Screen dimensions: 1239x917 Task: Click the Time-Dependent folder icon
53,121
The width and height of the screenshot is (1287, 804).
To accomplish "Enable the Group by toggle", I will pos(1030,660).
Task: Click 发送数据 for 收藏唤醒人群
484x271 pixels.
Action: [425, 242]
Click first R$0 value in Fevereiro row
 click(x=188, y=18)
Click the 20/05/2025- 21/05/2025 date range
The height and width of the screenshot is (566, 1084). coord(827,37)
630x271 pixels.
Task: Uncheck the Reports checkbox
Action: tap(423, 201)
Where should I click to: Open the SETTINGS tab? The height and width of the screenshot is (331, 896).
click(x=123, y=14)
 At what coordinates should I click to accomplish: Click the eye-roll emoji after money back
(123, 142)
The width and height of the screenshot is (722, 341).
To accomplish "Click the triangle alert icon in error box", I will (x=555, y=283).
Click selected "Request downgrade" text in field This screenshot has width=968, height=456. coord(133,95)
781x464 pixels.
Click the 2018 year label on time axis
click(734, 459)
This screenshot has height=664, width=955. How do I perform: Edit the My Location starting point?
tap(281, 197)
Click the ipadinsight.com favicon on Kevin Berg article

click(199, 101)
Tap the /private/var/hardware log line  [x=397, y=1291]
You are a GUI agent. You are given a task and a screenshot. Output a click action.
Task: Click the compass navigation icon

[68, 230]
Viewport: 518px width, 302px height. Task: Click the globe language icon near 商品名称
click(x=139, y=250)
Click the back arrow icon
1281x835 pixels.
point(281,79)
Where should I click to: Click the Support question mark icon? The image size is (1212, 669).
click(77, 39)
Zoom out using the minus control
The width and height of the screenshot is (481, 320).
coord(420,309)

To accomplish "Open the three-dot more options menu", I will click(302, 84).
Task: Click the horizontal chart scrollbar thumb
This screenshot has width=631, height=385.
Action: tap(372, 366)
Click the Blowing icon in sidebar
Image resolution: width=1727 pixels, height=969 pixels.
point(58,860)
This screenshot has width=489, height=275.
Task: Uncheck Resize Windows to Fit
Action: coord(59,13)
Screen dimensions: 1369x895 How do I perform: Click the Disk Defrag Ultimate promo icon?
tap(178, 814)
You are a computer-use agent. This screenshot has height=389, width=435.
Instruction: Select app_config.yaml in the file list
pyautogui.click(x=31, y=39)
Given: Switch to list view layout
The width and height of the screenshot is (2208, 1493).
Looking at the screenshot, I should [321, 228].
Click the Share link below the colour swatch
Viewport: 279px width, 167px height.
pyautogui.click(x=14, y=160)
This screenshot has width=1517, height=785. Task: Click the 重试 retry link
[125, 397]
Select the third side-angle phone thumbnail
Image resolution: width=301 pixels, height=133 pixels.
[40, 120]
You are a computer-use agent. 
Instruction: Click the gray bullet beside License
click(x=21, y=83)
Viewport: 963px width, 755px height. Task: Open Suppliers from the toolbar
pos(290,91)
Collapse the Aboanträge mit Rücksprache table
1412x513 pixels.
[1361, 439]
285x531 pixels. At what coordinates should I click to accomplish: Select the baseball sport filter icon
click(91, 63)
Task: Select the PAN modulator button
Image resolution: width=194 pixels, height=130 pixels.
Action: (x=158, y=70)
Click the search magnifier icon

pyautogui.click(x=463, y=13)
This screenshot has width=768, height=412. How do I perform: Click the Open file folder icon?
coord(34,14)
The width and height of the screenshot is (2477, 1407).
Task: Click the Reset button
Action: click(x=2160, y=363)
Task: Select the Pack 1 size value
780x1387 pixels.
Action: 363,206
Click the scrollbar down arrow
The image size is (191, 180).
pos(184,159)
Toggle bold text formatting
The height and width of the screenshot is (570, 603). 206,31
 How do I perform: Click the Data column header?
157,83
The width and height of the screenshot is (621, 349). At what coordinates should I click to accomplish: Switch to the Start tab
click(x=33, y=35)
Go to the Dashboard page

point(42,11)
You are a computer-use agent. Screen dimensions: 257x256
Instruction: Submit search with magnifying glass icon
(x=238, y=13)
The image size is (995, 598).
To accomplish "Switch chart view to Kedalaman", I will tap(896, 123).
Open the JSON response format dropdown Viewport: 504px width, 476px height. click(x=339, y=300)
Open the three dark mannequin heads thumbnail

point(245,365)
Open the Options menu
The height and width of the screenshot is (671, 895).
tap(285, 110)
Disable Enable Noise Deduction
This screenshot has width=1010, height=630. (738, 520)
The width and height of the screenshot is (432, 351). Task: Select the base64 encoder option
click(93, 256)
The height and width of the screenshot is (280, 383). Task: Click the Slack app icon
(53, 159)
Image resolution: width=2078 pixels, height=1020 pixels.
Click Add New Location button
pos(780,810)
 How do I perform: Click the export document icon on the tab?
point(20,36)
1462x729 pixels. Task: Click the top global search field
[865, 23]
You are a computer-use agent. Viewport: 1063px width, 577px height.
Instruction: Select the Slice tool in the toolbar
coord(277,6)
▬▬▬▬▬▬
TASK REQUIREMENTS :: Present the lines of the data from the one containing "Image resolution: width=2078" through the end as a JSON list of strings, one per line, skipping blank lines.

FULL ANSWER ::
[
  "Image resolution: width=2078 pixels, height=1020 pixels.",
  "Click Add New Location button",
  "pos(780,810)",
  " How do I perform: Click the export document icon on the tab?",
  "point(20,36)",
  "1462x729 pixels. Task: Click the top global search field",
  "[865, 23]",
  "You are a computer-use agent. Viewport: 1063px width, 577px height.",
  "Instruction: Select the Slice tool in the toolbar",
  "coord(277,6)"
]